• **YOUR GOAL**
Copy every one of the records below word for word, line by line, with no changes.
****
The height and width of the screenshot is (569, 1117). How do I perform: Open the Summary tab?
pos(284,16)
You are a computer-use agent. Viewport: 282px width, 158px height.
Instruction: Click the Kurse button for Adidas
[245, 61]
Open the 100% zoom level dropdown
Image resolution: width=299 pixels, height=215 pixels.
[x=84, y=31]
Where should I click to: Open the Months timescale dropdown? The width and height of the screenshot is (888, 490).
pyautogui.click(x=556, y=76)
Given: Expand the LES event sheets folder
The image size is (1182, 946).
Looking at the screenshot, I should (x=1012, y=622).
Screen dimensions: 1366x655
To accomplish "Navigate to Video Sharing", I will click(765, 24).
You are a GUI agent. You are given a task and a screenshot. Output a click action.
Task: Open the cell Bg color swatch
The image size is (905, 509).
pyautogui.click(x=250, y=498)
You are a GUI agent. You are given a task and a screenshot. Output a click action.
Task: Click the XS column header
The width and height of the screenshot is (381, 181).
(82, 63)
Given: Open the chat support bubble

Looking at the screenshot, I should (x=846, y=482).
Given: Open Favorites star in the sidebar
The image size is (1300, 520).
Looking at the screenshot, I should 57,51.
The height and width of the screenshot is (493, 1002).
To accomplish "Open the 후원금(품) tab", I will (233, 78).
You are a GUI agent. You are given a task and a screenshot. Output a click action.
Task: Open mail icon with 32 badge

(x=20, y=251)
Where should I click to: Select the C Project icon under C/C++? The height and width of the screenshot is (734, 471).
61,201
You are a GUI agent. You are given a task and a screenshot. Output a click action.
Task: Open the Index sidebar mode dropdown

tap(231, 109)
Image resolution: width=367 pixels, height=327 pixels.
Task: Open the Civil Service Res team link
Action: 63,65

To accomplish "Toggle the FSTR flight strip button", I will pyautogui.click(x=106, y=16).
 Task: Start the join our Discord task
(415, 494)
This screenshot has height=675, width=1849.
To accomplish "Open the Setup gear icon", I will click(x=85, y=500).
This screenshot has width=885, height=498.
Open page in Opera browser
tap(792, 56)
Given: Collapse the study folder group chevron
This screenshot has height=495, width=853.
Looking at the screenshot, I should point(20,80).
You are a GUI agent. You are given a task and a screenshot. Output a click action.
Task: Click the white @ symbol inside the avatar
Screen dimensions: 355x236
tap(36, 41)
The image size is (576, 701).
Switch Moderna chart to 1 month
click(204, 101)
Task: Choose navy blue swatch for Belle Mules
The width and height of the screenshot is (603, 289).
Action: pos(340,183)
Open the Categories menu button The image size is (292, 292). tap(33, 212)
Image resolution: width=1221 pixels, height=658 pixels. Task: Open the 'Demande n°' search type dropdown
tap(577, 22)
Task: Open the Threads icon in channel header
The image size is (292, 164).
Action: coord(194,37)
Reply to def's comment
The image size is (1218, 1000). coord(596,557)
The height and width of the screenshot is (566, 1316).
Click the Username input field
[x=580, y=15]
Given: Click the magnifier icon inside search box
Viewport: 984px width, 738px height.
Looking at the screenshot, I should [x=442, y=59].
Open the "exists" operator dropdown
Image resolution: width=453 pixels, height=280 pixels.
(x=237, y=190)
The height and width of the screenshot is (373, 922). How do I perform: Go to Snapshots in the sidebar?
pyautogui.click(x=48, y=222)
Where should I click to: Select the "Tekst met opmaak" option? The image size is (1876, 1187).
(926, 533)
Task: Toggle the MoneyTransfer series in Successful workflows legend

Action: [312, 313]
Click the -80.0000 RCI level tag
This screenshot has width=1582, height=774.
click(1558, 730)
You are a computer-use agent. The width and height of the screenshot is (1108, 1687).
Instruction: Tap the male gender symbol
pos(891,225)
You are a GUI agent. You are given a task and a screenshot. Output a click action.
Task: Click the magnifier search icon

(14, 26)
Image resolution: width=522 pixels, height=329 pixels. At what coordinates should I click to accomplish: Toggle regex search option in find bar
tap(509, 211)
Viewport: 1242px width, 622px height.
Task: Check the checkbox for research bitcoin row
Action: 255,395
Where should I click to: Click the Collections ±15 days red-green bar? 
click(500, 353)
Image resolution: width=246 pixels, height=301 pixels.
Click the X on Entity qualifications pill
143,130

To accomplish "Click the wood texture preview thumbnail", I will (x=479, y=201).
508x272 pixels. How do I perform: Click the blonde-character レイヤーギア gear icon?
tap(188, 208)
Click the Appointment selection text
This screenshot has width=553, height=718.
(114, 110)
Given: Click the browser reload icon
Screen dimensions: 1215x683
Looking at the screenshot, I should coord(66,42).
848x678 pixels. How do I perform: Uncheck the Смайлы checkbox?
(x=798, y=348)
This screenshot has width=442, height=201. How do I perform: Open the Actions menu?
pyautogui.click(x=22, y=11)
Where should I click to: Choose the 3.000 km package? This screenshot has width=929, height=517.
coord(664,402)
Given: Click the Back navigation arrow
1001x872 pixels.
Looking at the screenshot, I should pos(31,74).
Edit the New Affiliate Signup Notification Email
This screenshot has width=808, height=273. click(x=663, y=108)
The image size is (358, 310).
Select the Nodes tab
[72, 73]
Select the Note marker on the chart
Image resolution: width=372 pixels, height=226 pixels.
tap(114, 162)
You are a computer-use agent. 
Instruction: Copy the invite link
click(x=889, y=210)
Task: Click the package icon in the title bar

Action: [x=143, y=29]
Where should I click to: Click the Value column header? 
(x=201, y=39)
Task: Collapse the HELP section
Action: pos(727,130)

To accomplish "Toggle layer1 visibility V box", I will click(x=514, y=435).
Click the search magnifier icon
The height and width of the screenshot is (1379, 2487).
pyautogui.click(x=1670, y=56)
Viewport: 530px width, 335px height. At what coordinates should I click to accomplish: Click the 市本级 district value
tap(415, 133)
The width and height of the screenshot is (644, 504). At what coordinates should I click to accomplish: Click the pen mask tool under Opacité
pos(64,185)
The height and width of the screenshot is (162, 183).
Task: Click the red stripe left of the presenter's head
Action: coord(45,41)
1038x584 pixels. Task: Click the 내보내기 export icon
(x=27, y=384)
****
• **EXERCISE RESULT**
The height and width of the screenshot is (569, 1117). How do I perform: Open the Summary tab?
pos(284,16)
You are a computer-use agent. Viewport: 282px width, 158px height.
Instruction: Click the Kurse button for Adidas
[245, 61]
Open the 100% zoom level dropdown
Image resolution: width=299 pixels, height=215 pixels.
[x=84, y=31]
Where should I click to: Open the Months timescale dropdown? The width and height of the screenshot is (888, 490).
pyautogui.click(x=556, y=76)
Given: Expand the LES event sheets folder
The image size is (1182, 946).
Looking at the screenshot, I should (x=1012, y=622).
Screen dimensions: 1366x655
To accomplish "Navigate to Video Sharing", I will click(765, 24).
You are a GUI agent. You are given a task and a screenshot. Output a click action.
Task: Open the cell Bg color swatch
The image size is (905, 509).
pyautogui.click(x=250, y=498)
You are a GUI agent. You are given a task and a screenshot. Output a click action.
Task: Click the XS column header
The width and height of the screenshot is (381, 181).
(82, 63)
Given: Open the chat support bubble

Looking at the screenshot, I should (x=846, y=482).
Given: Open Favorites star in the sidebar
The image size is (1300, 520).
Looking at the screenshot, I should 57,51.
The height and width of the screenshot is (493, 1002).
To accomplish "Open the 후원금(품) tab", I will (233, 78).
You are a GUI agent. You are given a task and a screenshot. Output a click action.
Task: Open mail icon with 32 badge

(x=20, y=251)
Where should I click to: Select the C Project icon under C/C++? The height and width of the screenshot is (734, 471).
61,201
You are a GUI agent. You are given a task and a screenshot. Output a click action.
Task: Open the Index sidebar mode dropdown

tap(231, 109)
Image resolution: width=367 pixels, height=327 pixels.
Task: Open the Civil Service Res team link
Action: 63,65

To accomplish "Toggle the FSTR flight strip button", I will pyautogui.click(x=106, y=16).
 Task: Start the join our Discord task
(415, 494)
This screenshot has height=675, width=1849.
To accomplish "Open the Setup gear icon", I will click(x=85, y=500).
This screenshot has width=885, height=498.
Open page in Opera browser
tap(792, 56)
Given: Collapse the study folder group chevron
This screenshot has height=495, width=853.
Looking at the screenshot, I should point(20,80).
You are a GUI agent. You are given a task and a screenshot. Output a click action.
Task: Click the white @ symbol inside the avatar
Screen dimensions: 355x236
tap(36, 41)
The image size is (576, 701).
Switch Moderna chart to 1 month
click(204, 101)
Task: Choose navy blue swatch for Belle Mules
The width and height of the screenshot is (603, 289).
Action: pos(340,183)
Open the Categories menu button The image size is (292, 292). tap(33, 212)
Image resolution: width=1221 pixels, height=658 pixels. Task: Open the 'Demande n°' search type dropdown
tap(577, 22)
Task: Open the Threads icon in channel header
The image size is (292, 164).
Action: coord(194,37)
Reply to def's comment
The image size is (1218, 1000). coord(596,557)
The height and width of the screenshot is (566, 1316).
Click the Username input field
[x=580, y=15]
Given: Click the magnifier icon inside search box
Viewport: 984px width, 738px height.
Looking at the screenshot, I should [x=442, y=59].
Open the "exists" operator dropdown
Image resolution: width=453 pixels, height=280 pixels.
(x=237, y=190)
The height and width of the screenshot is (373, 922). How do I perform: Go to Snapshots in the sidebar?
pyautogui.click(x=48, y=222)
Where should I click to: Select the "Tekst met opmaak" option? The image size is (1876, 1187).
(926, 533)
Task: Toggle the MoneyTransfer series in Successful workflows legend

Action: [312, 313]
Click the -80.0000 RCI level tag
This screenshot has width=1582, height=774.
click(1558, 730)
You are a computer-use agent. The width and height of the screenshot is (1108, 1687).
Instruction: Tap the male gender symbol
pos(891,225)
You are a GUI agent. You are given a task and a screenshot. Output a click action.
Task: Click the magnifier search icon

(14, 26)
Image resolution: width=522 pixels, height=329 pixels. At what coordinates should I click to accomplish: Toggle regex search option in find bar
tap(509, 211)
Viewport: 1242px width, 622px height.
Task: Check the checkbox for research bitcoin row
Action: 255,395
Where should I click to: Click the Collections ±15 days red-green bar? 
click(500, 353)
Image resolution: width=246 pixels, height=301 pixels.
Click the X on Entity qualifications pill
143,130

To accomplish "Click the wood texture preview thumbnail", I will (x=479, y=201).
508x272 pixels. How do I perform: Click the blonde-character レイヤーギア gear icon?
tap(188, 208)
Click the Appointment selection text
This screenshot has width=553, height=718.
(114, 110)
Given: Click the browser reload icon
Screen dimensions: 1215x683
Looking at the screenshot, I should coord(66,42).
848x678 pixels. How do I perform: Uncheck the Смайлы checkbox?
(x=798, y=348)
This screenshot has width=442, height=201. How do I perform: Open the Actions menu?
pyautogui.click(x=22, y=11)
Where should I click to: Choose the 3.000 km package? This screenshot has width=929, height=517.
coord(664,402)
Given: Click the Back navigation arrow
1001x872 pixels.
Looking at the screenshot, I should pos(31,74).
Edit the New Affiliate Signup Notification Email
This screenshot has width=808, height=273. click(x=663, y=108)
The image size is (358, 310).
Select the Nodes tab
[72, 73]
Select the Note marker on the chart
Image resolution: width=372 pixels, height=226 pixels.
tap(114, 162)
You are a computer-use agent. 
Instruction: Copy the invite link
click(x=889, y=210)
Task: Click the package icon in the title bar

Action: [x=143, y=29]
Where should I click to: Click the Value column header? 
(x=201, y=39)
Task: Collapse the HELP section
Action: pos(727,130)

To accomplish "Toggle layer1 visibility V box", I will click(x=514, y=435).
Click the search magnifier icon
The height and width of the screenshot is (1379, 2487).
pyautogui.click(x=1670, y=56)
Viewport: 530px width, 335px height. At what coordinates should I click to accomplish: Click the 市本级 district value
tap(415, 133)
The width and height of the screenshot is (644, 504). At what coordinates should I click to accomplish: Click the pen mask tool under Opacité
pos(64,185)
The height and width of the screenshot is (162, 183).
Task: Click the red stripe left of the presenter's head
Action: coord(45,41)
1038x584 pixels. Task: Click the 내보내기 export icon
(x=27, y=384)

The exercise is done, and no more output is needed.